Help needed getting "dl"-functions to work in Win32

P

Pelle Beckman

Hi,

I read a tutorial on function pointers in a swedish computer magazine.
The author used functions named dlopen() and dlsym()
(found in "dlfcn.h" under linux) that gave him the ability to get
function pointers from strings, ie :

typedef int (*fp) (int, int);
(...)
void *handle = dlopen (argv[1], RTLD_LAZY);
fp m = (fp) dlsym (handle, "the_magic_string_method");
(...)
cout << "Result from the_magic_etc... " << (*m)(x, y) << endl;
(...)
dlclose (handle);

The questions:
* What is this?
* How does it work

And perhaps more importantly.
* can it be used with gcc (mingw32) under win32 (winxp)?

Links, tutorials, anyone?
Thanks.

-- Pelle
 
V

Victor Bazarov

Pelle said:
I read a tutorial on function pointers in a swedish computer magazine.
The author used functions named dlopen() and dlsym()
(found in "dlfcn.h" under linux) that gave him the ability to get
function pointers from strings, ie :

typedef int (*fp) (int, int);
(...)
void *handle = dlopen (argv[1], RTLD_LAZY);
fp m = (fp) dlsym (handle, "the_magic_string_method");
(...)
cout << "Result from the_magic_etc... " << (*m)(x, y) << endl;
(...)
dlclose (handle);

The questions:
* What is this?

You should ask in a UNIX/Linux newsgroup, it's not a feature of C++
language, it's a feature of those operating systems. Apparently, the
function 'dlopen' creates a value (of type 'pointer to void') that can
be used later in a call to 'dlsym', which, in turn, returns something
that when converted to a pointer to function can be called like any
other ordinary function.
* How does it work
Somehow.

And perhaps more importantly.
* can it be used with gcc (mingw32) under win32 (winxp)?

Should be OK. Have you tried? If you have, did you get error messages
or did it work? If you haven't tried, why not?
Links, tutorials, anyone?

or any other OS-specific newsgroup
dealing with Linux/UNIX. 'dlopen' and 'dlsym' are not standard C or C++
functions.

V
 
R

red floyd

Pelle said:
Hi,

I read a tutorial on function pointers in a swedish computer magazine.
The author used functions named dlopen() and dlsym()
(found in "dlfcn.h" under linux) that gave him the ability to get
function pointers from strings, ie :

typedef int (*fp) (int, int);
(...)
void *handle = dlopen (argv[1], RTLD_LAZY);
fp m = (fp) dlsym (handle, "the_magic_string_method");
(...)
cout << "Result from the_magic_etc... " << (*m)(x, y) << endl;
(...)
dlclose (handle);

The questions:
* What is this?
* How does it work

And perhaps more importantly.
* can it be used with gcc (mingw32) under win32 (winxp)?

Links, tutorials, anyone?
Thanks.

-- Pelle

Definitely look in comp.unix.programmer. dxXXX() functions are dynamic
library functions. dlopen is (roughly) equivalent to LoadLibrary, and
dlsym is the rough equivalent of GetProcAddress().

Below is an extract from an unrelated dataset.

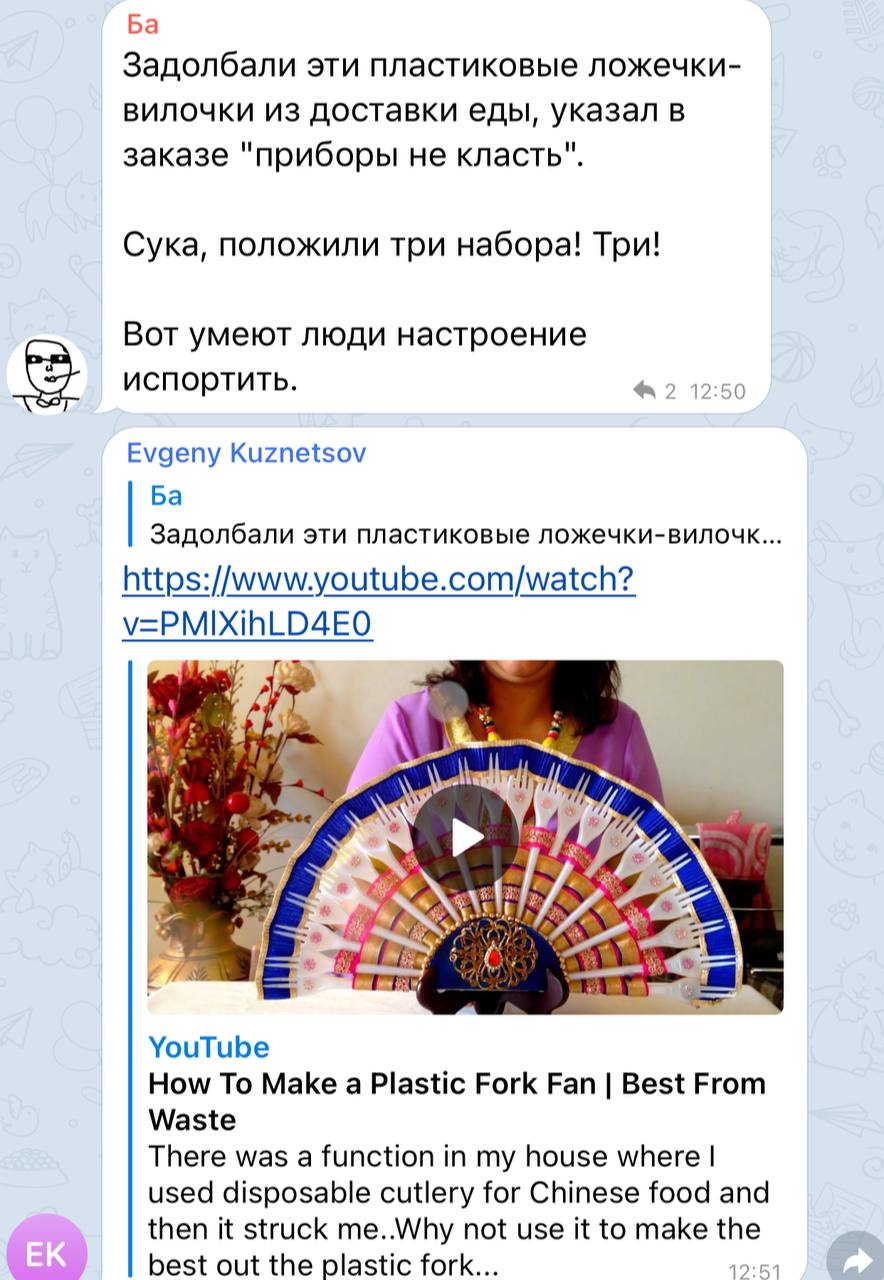The height and width of the screenshot is (1280, 884).
Task: Tap the quoted text 'Задолбали эти пластиковые ложечки-вилочк…'
Action: pos(466,535)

Dynamic libraries are OT in comp.lang.c++, so the unix guys should be
able to help you a lot more!
 
R

Ron Natalie

Pelle said:
Hi,

I read a tutorial on function pointers in a swedish computer magazine.
The author used functions named dlopen() and dlsym()
(found in "dlfcn.h" under linux) that gave him the ability to get
function pointers from strings, ie :

The DL fucntions are fatally flawed in that they assume void* is
convertable to pointer-to-function. There is NO PORTABLE way
to make this work, so your stuck figuring out what hacks you might
use on your particular implementation (usually casting to a large
integral type as an itermediary is required, or some equally ugly
kludge).
 
M

Malte Starostik

Ron said:
The DL fucntions are fatally flawed in that they assume void* is
convertable to pointer-to-function. There is NO PORTABLE way
to make this work, so your stuck figuring out what hacks you might
use on your particular implementation (usually casting to a large
integral type as an itermediary is required, or some equally ugly
kludge).
Indeed, that's been annoying me since I first used them...reason is that
the pointer returned by dlsym() can just as well point to any kind of
object, but then the usual case is a function, so two alternatives could
have done the job more cleanly for the user.
This is about the only situation in which I would actually recommend a
C-style cast as it does the Right Thing and isn't as ugly as two
consecutive reinterpret_casts.
OTOH I never really understood why reinterpret_cast between
pointer-to-object and pointer-to-function is not valid.